▶ [Problem description]:
The count of lines below that include the string "agent" is the whole answer; write it alone.

▶ [Source material]:
——————————

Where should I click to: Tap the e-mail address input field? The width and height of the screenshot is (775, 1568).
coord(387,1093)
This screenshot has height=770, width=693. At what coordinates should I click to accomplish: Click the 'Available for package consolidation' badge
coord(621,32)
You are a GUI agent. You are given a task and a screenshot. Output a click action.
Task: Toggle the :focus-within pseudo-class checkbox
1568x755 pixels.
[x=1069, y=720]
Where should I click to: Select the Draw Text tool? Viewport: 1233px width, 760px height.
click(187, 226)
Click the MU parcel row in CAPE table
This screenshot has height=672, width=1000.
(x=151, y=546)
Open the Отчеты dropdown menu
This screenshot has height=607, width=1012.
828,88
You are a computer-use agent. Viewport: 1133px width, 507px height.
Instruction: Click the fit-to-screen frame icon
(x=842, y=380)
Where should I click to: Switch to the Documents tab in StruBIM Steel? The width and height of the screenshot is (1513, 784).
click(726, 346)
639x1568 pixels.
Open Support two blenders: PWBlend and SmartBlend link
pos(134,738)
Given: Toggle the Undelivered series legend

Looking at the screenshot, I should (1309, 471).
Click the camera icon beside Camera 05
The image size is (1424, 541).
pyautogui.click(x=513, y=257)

——————————

▶ [Written answer]:
2